**Task to complete**
What is needed is an exact printout of all the data.

□ □ □ □ □ □ □

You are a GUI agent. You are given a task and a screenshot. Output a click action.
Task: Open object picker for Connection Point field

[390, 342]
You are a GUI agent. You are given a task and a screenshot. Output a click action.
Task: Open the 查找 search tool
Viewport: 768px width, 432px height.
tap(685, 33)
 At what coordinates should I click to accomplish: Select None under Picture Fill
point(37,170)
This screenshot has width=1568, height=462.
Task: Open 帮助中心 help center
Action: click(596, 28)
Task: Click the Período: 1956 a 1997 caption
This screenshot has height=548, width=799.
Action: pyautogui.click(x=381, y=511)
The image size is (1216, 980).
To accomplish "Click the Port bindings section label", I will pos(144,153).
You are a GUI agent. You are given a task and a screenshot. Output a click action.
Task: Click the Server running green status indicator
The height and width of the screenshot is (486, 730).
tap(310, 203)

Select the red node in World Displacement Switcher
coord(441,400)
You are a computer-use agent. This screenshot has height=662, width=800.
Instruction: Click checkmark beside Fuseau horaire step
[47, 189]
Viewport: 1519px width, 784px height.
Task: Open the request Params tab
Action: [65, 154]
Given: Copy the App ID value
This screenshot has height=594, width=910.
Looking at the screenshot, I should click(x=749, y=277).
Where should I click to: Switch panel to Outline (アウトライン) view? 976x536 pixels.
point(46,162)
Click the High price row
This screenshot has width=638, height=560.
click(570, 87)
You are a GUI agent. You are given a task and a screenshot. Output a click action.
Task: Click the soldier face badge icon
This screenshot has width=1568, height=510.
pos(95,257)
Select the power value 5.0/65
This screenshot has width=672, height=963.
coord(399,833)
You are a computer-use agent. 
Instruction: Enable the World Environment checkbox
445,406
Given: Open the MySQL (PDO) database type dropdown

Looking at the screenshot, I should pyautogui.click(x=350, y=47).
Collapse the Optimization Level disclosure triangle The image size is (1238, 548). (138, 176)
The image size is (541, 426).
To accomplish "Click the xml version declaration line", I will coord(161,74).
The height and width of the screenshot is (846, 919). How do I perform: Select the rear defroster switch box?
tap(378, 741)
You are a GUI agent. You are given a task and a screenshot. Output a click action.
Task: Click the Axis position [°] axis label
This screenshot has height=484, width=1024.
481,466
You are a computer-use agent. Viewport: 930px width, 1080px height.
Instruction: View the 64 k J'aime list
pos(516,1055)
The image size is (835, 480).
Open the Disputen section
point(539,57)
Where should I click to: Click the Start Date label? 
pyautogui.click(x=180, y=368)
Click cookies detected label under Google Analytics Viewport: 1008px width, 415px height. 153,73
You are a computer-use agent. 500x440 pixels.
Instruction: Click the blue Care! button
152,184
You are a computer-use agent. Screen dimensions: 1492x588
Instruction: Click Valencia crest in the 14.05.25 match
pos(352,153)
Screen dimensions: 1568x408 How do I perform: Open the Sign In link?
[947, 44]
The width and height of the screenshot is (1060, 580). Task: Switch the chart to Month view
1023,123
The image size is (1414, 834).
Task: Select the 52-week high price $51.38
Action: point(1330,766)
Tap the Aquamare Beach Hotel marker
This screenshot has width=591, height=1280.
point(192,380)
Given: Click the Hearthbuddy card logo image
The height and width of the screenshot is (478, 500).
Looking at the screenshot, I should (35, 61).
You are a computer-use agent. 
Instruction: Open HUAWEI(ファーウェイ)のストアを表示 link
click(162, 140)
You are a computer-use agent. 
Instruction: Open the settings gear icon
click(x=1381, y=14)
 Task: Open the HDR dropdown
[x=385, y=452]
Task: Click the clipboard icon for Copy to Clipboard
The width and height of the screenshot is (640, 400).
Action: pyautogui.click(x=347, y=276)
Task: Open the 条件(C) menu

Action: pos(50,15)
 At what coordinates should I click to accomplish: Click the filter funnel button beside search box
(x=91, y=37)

□ □ □ □ □ □ □

**Answer to this task**
You are a GUI agent. You are given a task and a screenshot. Output a click action.
Task: Open object picker for Connection Point field

[390, 342]
You are a GUI agent. You are given a task and a screenshot. Output a click action.
Task: Open the 查找 search tool
Viewport: 768px width, 432px height.
tap(685, 33)
 At what coordinates should I click to accomplish: Select None under Picture Fill
point(37,170)
This screenshot has width=1568, height=462.
Task: Open 帮助中心 help center
Action: click(596, 28)
Task: Click the Período: 1956 a 1997 caption
This screenshot has height=548, width=799.
Action: pyautogui.click(x=381, y=511)
The image size is (1216, 980).
To accomplish "Click the Port bindings section label", I will pos(144,153).
You are a GUI agent. You are given a task and a screenshot. Output a click action.
Task: Click the Server running green status indicator
The height and width of the screenshot is (486, 730).
tap(310, 203)

Select the red node in World Displacement Switcher
coord(441,400)
You are a computer-use agent. This screenshot has height=662, width=800.
Instruction: Click checkmark beside Fuseau horaire step
[47, 189]
Viewport: 1519px width, 784px height.
Task: Open the request Params tab
Action: [65, 154]
Given: Copy the App ID value
This screenshot has height=594, width=910.
Looking at the screenshot, I should click(x=749, y=277).
Where should I click to: Switch panel to Outline (アウトライン) view? 976x536 pixels.
point(46,162)
Click the High price row
This screenshot has width=638, height=560.
click(570, 87)
You are a GUI agent. You are given a task and a screenshot. Output a click action.
Task: Click the soldier face badge icon
This screenshot has width=1568, height=510.
pos(95,257)
Select the power value 5.0/65
This screenshot has width=672, height=963.
coord(399,833)
You are a computer-use agent. 
Instruction: Enable the World Environment checkbox
445,406
Given: Open the MySQL (PDO) database type dropdown

Looking at the screenshot, I should pyautogui.click(x=350, y=47).
Collapse the Optimization Level disclosure triangle The image size is (1238, 548). (138, 176)
The image size is (541, 426).
To accomplish "Click the xml version declaration line", I will coord(161,74).
The height and width of the screenshot is (846, 919). How do I perform: Select the rear defroster switch box?
tap(378, 741)
You are a GUI agent. You are given a task and a screenshot. Output a click action.
Task: Click the Axis position [°] axis label
This screenshot has height=484, width=1024.
481,466
You are a computer-use agent. Viewport: 930px width, 1080px height.
Instruction: View the 64 k J'aime list
pos(516,1055)
The image size is (835, 480).
Open the Disputen section
point(539,57)
Where should I click to: Click the Start Date label? 
pyautogui.click(x=180, y=368)
Click cookies detected label under Google Analytics Viewport: 1008px width, 415px height. 153,73
You are a computer-use agent. 500x440 pixels.
Instruction: Click the blue Care! button
152,184
You are a computer-use agent. Screen dimensions: 1492x588
Instruction: Click Valencia crest in the 14.05.25 match
pos(352,153)
Screen dimensions: 1568x408 How do I perform: Open the Sign In link?
[947, 44]
The width and height of the screenshot is (1060, 580). Task: Switch the chart to Month view
1023,123
The image size is (1414, 834).
Task: Select the 52-week high price $51.38
Action: point(1330,766)
Tap the Aquamare Beach Hotel marker
This screenshot has width=591, height=1280.
point(192,380)
Given: Click the Hearthbuddy card logo image
The height and width of the screenshot is (478, 500).
Looking at the screenshot, I should (35, 61).
You are a computer-use agent. 
Instruction: Open HUAWEI(ファーウェイ)のストアを表示 link
click(162, 140)
You are a computer-use agent. 
Instruction: Open the settings gear icon
click(x=1381, y=14)
 Task: Open the HDR dropdown
[x=385, y=452]
Task: Click the clipboard icon for Copy to Clipboard
The width and height of the screenshot is (640, 400).
Action: pyautogui.click(x=347, y=276)
Task: Open the 条件(C) menu

Action: pos(50,15)
 At what coordinates should I click to accomplish: Click the filter funnel button beside search box
(x=91, y=37)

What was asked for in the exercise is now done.